Metastasis accounts for the majority of mortality associated with melanoma, as limited treatment options exist for advanced stages of the disease. Alterations in cell surface glycosylation, in particular, increases in highly branched tetra-antennary N-glycan structures contribute to the invasive and metastatic potential of melanoma cells.  Despite a growing understanding of the role of tetra-antennary N-linked oligosaccharides in melanoma biology, there has been little progress in using these glycans as a screening tool for the early diagnosis of metastasis and predictor of patient prognosis.

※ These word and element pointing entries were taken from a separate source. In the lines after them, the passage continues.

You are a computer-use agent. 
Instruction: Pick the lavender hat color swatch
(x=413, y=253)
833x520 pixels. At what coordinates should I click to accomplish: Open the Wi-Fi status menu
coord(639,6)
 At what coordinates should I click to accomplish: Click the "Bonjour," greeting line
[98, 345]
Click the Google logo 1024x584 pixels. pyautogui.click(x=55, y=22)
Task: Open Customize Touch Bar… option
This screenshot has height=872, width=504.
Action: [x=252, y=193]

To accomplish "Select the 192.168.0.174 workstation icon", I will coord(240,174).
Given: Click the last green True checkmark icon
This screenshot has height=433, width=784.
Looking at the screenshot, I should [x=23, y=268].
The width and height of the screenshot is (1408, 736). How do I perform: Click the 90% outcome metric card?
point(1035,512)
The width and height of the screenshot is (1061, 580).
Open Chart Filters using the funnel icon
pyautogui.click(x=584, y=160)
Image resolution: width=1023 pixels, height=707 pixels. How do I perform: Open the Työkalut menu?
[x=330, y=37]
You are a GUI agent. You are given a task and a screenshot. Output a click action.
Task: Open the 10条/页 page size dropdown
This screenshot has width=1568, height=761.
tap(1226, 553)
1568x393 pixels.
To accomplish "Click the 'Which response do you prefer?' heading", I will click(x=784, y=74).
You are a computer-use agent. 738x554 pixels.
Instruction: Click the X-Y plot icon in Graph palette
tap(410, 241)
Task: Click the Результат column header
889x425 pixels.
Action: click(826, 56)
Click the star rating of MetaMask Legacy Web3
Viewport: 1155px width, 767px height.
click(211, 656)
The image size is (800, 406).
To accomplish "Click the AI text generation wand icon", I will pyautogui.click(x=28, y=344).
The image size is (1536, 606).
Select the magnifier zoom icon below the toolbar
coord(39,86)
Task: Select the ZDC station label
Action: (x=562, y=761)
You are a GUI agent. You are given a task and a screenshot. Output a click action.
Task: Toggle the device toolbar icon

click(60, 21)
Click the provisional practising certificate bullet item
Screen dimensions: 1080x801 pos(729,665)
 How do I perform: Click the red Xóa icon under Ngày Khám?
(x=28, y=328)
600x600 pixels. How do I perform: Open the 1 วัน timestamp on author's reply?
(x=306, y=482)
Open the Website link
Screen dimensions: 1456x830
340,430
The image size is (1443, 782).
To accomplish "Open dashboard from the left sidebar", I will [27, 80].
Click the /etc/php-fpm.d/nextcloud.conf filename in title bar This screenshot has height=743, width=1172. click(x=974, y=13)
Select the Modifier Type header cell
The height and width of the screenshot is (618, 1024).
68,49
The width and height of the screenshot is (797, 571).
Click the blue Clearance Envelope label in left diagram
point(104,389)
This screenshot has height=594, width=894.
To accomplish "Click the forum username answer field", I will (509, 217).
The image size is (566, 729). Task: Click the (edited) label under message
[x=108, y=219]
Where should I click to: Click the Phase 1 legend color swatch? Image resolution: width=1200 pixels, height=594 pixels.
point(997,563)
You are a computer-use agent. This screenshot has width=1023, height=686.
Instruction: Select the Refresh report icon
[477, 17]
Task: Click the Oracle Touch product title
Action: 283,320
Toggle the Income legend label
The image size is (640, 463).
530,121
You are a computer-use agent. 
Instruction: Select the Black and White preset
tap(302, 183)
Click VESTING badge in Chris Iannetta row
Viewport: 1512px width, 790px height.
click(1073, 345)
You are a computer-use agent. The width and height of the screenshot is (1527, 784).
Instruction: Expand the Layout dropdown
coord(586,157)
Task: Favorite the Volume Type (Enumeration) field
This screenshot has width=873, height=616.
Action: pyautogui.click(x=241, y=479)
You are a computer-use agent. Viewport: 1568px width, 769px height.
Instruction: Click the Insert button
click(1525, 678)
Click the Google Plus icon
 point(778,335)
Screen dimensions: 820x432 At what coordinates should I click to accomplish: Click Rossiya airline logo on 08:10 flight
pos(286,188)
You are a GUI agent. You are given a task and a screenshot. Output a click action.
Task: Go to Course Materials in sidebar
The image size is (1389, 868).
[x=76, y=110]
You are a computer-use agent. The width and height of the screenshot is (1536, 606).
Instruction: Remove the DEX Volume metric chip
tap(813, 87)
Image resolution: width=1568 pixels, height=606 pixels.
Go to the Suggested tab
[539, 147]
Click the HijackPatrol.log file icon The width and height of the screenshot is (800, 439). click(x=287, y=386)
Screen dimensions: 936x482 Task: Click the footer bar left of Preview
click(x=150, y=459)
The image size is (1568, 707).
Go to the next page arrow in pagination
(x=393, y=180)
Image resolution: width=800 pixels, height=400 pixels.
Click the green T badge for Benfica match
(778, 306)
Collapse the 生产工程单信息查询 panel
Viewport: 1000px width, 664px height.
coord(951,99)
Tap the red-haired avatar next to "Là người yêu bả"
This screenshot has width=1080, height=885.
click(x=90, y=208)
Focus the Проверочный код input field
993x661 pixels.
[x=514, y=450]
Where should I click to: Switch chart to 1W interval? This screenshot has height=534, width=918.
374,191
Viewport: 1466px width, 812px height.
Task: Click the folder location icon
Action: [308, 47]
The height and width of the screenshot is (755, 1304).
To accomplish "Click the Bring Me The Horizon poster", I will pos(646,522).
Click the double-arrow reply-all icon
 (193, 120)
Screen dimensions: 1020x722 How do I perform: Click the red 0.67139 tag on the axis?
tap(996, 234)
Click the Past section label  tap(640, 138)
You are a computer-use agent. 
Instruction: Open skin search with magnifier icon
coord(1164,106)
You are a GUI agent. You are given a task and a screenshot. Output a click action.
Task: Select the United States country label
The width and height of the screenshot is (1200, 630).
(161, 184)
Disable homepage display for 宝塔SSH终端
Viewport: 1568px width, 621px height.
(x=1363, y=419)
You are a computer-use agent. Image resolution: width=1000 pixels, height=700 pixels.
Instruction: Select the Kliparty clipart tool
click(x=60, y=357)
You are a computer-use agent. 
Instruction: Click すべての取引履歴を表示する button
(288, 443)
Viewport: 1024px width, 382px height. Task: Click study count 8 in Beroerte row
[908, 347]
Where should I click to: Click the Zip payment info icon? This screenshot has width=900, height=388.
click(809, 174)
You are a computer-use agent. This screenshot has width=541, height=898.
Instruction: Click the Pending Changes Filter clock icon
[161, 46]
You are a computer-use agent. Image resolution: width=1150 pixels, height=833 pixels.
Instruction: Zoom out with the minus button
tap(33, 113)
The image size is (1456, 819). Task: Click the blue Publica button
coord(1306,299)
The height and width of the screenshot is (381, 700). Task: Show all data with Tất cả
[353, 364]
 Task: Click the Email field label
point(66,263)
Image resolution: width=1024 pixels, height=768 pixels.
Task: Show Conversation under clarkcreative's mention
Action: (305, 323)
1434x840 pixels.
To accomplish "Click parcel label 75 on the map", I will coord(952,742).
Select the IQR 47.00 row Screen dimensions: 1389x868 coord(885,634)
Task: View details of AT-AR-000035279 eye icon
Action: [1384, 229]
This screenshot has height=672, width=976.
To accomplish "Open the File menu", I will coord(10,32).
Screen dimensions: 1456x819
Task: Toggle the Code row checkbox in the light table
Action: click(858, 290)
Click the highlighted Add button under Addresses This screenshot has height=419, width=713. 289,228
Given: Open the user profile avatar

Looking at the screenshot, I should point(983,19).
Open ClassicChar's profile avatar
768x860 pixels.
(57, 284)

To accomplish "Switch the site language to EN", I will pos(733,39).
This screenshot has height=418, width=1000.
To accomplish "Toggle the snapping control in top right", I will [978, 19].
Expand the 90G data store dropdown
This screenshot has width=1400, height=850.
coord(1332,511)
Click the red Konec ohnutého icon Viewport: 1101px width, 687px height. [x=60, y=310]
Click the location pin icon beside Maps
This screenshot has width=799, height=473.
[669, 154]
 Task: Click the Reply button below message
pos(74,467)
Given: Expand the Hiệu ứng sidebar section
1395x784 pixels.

Here, we demonstrate a targeted method combining PGC-LC-MS with exoglycosidase digestion for the complete structural characterisation and relative quantitation of N-glycans released from metastatic melanoma lymph node tumours. Released glycans were treated with a full array of exoglycosidase enzymes to assign monosaccharide linkage and confirm terminal epitopes on pools of good and poor prognosis patient samples. The global membrane N-glycosylation profile of tumour tissue from individual patient samples have been compared and glycan structures quantitated before and after selected exoglycosidase combinations to confirm differences in structural features including the degree of branching, sialylation and fucosylation. Over 80 glycan structures were identified, including high mannose, pauci mannose, hybrid and complex type glycans.

This study contributes to our understanding of glycosylation alterations in melanoma metastasis towards using specific glycosylation changes as prognostic markers and specific targets for therapeutic intervention.